— BEGIN Provided data —
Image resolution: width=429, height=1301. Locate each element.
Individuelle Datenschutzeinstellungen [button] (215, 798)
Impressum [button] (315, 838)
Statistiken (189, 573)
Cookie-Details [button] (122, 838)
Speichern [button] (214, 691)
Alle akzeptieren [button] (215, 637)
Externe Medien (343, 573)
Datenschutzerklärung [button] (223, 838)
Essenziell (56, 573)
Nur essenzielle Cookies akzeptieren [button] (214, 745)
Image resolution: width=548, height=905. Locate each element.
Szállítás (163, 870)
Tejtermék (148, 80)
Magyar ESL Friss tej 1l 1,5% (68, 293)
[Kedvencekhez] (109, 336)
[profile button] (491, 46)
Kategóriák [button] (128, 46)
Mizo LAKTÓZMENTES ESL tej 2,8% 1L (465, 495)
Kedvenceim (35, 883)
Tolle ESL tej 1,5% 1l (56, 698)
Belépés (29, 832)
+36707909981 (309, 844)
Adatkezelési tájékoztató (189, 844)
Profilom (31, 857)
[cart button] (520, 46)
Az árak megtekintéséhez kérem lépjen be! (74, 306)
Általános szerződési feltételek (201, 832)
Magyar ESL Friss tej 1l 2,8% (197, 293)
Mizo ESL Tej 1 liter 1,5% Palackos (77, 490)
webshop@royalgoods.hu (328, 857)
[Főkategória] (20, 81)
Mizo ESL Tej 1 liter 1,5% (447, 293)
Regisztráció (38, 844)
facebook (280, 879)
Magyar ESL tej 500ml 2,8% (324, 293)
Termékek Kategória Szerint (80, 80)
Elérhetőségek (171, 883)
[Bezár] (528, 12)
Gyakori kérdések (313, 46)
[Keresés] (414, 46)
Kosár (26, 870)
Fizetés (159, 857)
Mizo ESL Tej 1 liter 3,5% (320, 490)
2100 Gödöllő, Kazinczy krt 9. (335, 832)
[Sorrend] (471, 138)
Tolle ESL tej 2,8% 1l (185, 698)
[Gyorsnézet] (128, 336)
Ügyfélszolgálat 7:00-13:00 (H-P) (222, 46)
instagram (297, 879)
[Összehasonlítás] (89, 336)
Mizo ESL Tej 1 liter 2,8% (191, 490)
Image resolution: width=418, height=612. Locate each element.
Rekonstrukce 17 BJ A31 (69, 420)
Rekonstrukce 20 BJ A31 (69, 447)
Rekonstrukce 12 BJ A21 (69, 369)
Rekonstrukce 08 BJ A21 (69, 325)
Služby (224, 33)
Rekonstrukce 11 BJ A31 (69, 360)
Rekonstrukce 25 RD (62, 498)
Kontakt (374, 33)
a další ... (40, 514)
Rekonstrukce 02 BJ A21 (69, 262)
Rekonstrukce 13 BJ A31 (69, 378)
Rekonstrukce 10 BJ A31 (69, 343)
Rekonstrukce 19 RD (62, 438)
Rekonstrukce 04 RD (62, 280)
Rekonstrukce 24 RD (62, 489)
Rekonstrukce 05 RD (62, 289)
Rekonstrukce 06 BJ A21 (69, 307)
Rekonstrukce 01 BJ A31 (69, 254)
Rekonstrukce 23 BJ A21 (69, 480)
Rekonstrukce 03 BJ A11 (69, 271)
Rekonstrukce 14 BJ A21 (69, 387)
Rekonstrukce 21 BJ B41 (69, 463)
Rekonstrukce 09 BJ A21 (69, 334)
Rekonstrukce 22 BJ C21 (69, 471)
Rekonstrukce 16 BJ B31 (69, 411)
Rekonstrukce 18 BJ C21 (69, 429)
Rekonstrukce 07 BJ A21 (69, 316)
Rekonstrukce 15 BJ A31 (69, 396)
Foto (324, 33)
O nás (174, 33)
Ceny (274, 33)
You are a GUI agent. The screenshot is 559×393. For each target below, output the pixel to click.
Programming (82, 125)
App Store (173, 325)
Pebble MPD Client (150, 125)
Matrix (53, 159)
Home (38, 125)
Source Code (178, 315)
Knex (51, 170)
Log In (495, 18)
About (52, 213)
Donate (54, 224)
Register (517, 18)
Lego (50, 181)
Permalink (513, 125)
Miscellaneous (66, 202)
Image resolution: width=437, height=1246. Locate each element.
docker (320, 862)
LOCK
— END Provided data —
What the exercise asks: Render the lines above as a Markdown table with two columns, Row and Line text. Number each non-blank line in order and omit blank lines.

Correct result:
| Row | Line text |
|---|---|
| 1 | Image resolution: width=429, height=1301. Locate each element. |
| 2 | Individuelle Datenschutzeinstellungen [button] (215, 798) |
| 3 | Impressum [button] (315, 838) |
| 4 | Statistiken (189, 573) |
| 5 | Cookie-Details [button] (122, 838) |
| 6 | Speichern [button] (214, 691) |
| 7 | Alle akzeptieren [button] (215, 637) |
| 8 | Externe Medien (343, 573) |
| 9 | Datenschutzerklärung [button] (223, 838) |
| 10 | Essenziell (56, 573) |
| 11 | Nur essenzielle Cookies akzeptieren [button] (214, 745) |
| 12 | Image resolution: width=548, height=905. Locate each element. |
| 13 | Szállítás (163, 870) |
| 14 | Tejtermék (148, 80) |
| 15 | Magyar ESL Friss tej 1l 1,5% (68, 293) |
| 16 | [Kedvencekhez] (109, 336) |
| 17 | [profile button] (491, 46) |
| 18 | Kategóriák [button] (128, 46) |
| 19 | Mizo LAKTÓZMENTES ESL tej 2,8% 1L (465, 495) |
| 20 | Kedvenceim (35, 883) |
| 21 | Tolle ESL tej 1,5% 1l (56, 698) |
| 22 | Belépés (29, 832) |
| 23 | +36707909981 (309, 844) |
| 24 | Adatkezelési tájékoztató (189, 844) |
| 25 | Profilom (31, 857) |
| 26 | [cart button] (520, 46) |
| 27 | Az árak megtekintéséhez kérem lépjen be! (74, 306) |
| 28 | Általános szerződési feltételek (201, 832) |
| 29 | Magyar ESL Friss tej 1l 2,8% (197, 293) |
| 30 | Mizo ESL Tej 1 liter 1,5% Palackos (77, 490) |
| 31 | webshop@royalgoods.hu (328, 857) |
| 32 | [Főkategória] (20, 81) |
| 33 | Mizo ESL Tej 1 liter 1,5% (447, 293) |
| 34 | Regisztráció (38, 844) |
| 35 | facebook (280, 879) |
| 36 | Magyar ESL tej 500ml 2,8% (324, 293) |
| 37 | Termékek Kategória Szerint (80, 80) |
| 38 | Elérhetőségek (171, 883) |
| 39 | [Bezár] (528, 12) |
| 40 | Gyakori kérdések (313, 46) |
| 41 | [Keresés] (414, 46) |
| 42 | Kosár (26, 870) |
| 43 | Fizetés (159, 857) |
| 44 | Mizo ESL Tej 1 liter 3,5% (320, 490) |
| 45 | 2100 Gödöllő, Kazinczy krt 9. (335, 832) |
| 46 | [Sorrend] (471, 138) |
| 47 | Tolle ESL tej 2,8% 1l (185, 698) |
| 48 | [Gyorsnézet] (128, 336) |
| 49 | Ügyfélszolgálat 7:00-13:00 (H-P) (222, 46) |
| 50 | instagram (297, 879) |
| 51 | [Összehasonlítás] (89, 336) |
| 52 | Mizo ESL Tej 1 liter 2,8% (191, 490) |
| 53 | Image resolution: width=418, height=612. Locate each element. |
| 54 | Rekonstrukce 17 BJ A31 (69, 420) |
| 55 | Rekonstrukce 20 BJ A31 (69, 447) |
| 56 | Rekonstrukce 12 BJ A21 (69, 369) |
| 57 | Rekonstrukce 08 BJ A21 (69, 325) |
| 58 | Služby (224, 33) |
| 59 | Rekonstrukce 11 BJ A31 (69, 360) |
| 60 | Rekonstrukce 25 RD (62, 498) |
| 61 | Kontakt (374, 33) |
| 62 | a další ... (40, 514) |
| 63 | Rekonstrukce 02 BJ A21 (69, 262) |
| 64 | Rekonstrukce 13 BJ A31 (69, 378) |
| 65 | Rekonstrukce 10 BJ A31 (69, 343) |
| 66 | Rekonstrukce 19 RD (62, 438) |
| 67 | Rekonstrukce 04 RD (62, 280) |
| 68 | Rekonstrukce 24 RD (62, 489) |
| 69 | Rekonstrukce 05 RD (62, 289) |
| 70 | Rekonstrukce 06 BJ A21 (69, 307) |
| 71 | Rekonstrukce 01 BJ A31 (69, 254) |
| 72 | Rekonstrukce 23 BJ A21 (69, 480) |
| 73 | Rekonstrukce 03 BJ A11 (69, 271) |
| 74 | Rekonstrukce 14 BJ A21 (69, 387) |
| 75 | Rekonstrukce 21 BJ B41 (69, 463) |
| 76 | Rekonstrukce 09 BJ A21 (69, 334) |
| 77 | Rekonstrukce 22 BJ C21 (69, 471) |
| 78 | Rekonstrukce 16 BJ B31 (69, 411) |
| 79 | Rekonstrukce 18 BJ C21 (69, 429) |
| 80 | Rekonstrukce 07 BJ A21 (69, 316) |
| 81 | Rekonstrukce 15 BJ A31 (69, 396) |
| 82 | Foto (324, 33) |
| 83 | O nás (174, 33) |
| 84 | Ceny (274, 33) |
| 85 | You are a GUI agent. The screenshot is 559×393. For each target below, output the pixel to click. |
| 86 | Programming (82, 125) |
| 87 | App Store (173, 325) |
| 88 | Pebble MPD Client (150, 125) |
| 89 | Matrix (53, 159) |
| 90 | Home (38, 125) |
| 91 | Source Code (178, 315) |
| 92 | Knex (51, 170) |
| 93 | Log In (495, 18) |
| 94 | About (52, 213) |
| 95 | Donate (54, 224) |
| 96 | Register (517, 18) |
| 97 | Lego (50, 181) |
| 98 | Permalink (513, 125) |
| 99 | Miscellaneous (66, 202) |
| 100 | Image resolution: width=437, height=1246. Locate each element. |
| 101 | docker (320, 862) |
| 102 | LOCK |